Long-Term Goals: These are big-picture goals aimed at a desired outcome that may take a year or longer to complete.
- Example: I will lose 50 pounds in one year.
Short-Term Goals: These goals break down the long-term goal into smaller goals. They are aimed at a desired outcome that can be achieved in three months or less.
- Example: To help me lose 50 pounds over the next year, I will adopt healthier eating habits and add more physical activity to my day.
SMART Goals: SMART goals target a desired outcome that can be achieved in two to three weeks that further break down both the long- and short-term goals.
- To lose 50 pounds over the next year, I will pack a healthy lunch for work Monday, Wednesday and Thursday, for the next two weeks.
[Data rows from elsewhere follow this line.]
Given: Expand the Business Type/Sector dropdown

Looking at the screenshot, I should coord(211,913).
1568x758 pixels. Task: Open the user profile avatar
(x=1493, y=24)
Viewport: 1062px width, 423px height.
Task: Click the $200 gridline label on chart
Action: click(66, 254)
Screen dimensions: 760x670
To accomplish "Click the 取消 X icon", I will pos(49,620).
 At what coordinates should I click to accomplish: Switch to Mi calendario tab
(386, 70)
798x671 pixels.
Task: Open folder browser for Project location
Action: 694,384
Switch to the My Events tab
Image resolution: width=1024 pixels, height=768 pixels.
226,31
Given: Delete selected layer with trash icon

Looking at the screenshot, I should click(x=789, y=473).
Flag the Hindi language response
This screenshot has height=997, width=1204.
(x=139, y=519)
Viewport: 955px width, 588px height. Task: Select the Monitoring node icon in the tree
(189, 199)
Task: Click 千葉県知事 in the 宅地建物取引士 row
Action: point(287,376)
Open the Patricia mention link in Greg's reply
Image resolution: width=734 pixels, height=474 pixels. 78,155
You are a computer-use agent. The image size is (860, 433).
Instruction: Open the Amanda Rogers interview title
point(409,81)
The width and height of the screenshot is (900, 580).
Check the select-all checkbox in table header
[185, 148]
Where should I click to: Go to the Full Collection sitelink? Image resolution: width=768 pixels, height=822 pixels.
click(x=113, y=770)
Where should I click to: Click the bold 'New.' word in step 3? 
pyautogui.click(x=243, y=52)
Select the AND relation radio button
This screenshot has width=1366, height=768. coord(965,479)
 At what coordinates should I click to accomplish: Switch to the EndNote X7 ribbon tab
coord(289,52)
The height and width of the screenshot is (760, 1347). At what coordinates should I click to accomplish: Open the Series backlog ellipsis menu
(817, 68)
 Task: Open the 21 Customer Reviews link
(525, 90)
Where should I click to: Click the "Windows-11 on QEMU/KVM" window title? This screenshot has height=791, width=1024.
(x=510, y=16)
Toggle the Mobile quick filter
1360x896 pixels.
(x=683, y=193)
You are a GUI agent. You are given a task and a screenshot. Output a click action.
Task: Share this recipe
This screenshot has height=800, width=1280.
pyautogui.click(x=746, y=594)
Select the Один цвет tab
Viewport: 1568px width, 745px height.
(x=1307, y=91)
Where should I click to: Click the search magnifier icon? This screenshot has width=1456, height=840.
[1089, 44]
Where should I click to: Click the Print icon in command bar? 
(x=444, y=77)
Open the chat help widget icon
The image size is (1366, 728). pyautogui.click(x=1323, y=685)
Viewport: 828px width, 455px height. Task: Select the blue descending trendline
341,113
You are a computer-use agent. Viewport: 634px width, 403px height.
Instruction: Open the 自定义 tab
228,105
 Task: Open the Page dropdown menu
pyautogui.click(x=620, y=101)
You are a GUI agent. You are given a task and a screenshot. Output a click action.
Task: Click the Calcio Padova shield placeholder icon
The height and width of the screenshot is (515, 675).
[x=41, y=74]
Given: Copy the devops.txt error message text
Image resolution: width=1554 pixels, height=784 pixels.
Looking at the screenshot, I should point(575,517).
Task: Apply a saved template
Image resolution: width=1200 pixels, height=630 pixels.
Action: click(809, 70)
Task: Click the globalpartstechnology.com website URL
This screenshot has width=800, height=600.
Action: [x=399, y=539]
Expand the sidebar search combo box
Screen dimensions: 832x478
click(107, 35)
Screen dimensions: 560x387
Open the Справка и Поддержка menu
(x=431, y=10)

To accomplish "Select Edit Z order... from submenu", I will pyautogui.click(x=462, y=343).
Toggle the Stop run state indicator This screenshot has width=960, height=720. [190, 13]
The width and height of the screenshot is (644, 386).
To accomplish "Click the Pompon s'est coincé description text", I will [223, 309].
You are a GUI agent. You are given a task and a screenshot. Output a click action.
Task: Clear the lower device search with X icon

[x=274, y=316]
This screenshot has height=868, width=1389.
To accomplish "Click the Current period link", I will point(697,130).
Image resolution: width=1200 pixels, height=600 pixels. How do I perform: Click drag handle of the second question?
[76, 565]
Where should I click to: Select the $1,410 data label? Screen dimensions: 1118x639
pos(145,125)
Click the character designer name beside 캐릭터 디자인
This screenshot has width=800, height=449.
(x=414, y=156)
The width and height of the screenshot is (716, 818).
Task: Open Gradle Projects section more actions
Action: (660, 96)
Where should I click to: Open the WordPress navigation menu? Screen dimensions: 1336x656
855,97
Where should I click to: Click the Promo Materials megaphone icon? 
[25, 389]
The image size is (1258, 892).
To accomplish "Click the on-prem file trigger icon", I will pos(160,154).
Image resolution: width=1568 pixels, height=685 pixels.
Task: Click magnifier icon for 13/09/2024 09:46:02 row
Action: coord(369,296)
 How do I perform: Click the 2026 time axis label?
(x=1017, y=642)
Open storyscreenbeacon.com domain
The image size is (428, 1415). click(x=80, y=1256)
- To lose 50 pounds over the next year, I will walk or bike for 30 minutes every night after work, for the next three weeks.
SMART goals are specific, measurable, attainable, relevant and time-sensitive.
Since SMART goals are so detailed, SMART goals can help you closely track your progress, allowing for re-evaluation and adjustments along the way.
S- Specific – Is your goal clear and concise?
M-Measurable – Can you track progress with your goal?
A- Attainable – Is your goal reasonably achievable?
R- Relevant – Does your goal match your interest and needs?
T- Time-Sensitive – Does your goal have an estimated timeline for completion?
- I want to eat better.
- I want to lose weight.
- I want to tone my muscles.
- I want to get more sleep.
- I want to be less stressed.
SMART Goal for Healthier Eating:
To improve my vegetable intake, I will add at least one serving of vegetables to my dinner two times a week, for four weeks.
SMART Goal for Weight Loss:
To lose five pounds over the next three months, I will attend a cardio class at the gym one to two times a week, for 12 weeks.
SMART Goal for Toning Muscle:
To tone up my arm muscles for my daughter’s wedding in July, I will complete three circuits of four upper-body dumbbell exercises (12 reps each) at home Tuesday and Thursday mornings, for the next three months.
SMART Goal for Sleep:
To get better sleep, I will avoid screen time one hour before bed Monday through Friday, for the next four weeks.
SMART Goal for Stress Management:
To reduce my financial stress, I will brew coffee at home Saturday through Thursday and purchase a specialty coffee Friday, for the next two months.
Make it Fun
Color code each part of your SMART goal!
To increase my physical activity, I will walk for 30 minutes after dinner Monday, Wednesday and Friday, for the entire month of June.
Behavioral Change Takes Time!
When it comes to modifying behavior, it’s important to be remember that it takes time to turn a goal into a habit. How long it takes is a result of many factors, such as the behavior, your commitment to making the change and lifestyle circumstances. According to experts, goals can become a habit in two to eight months. We wish you the best of luck on your health journey as you add SMART goals to your plan!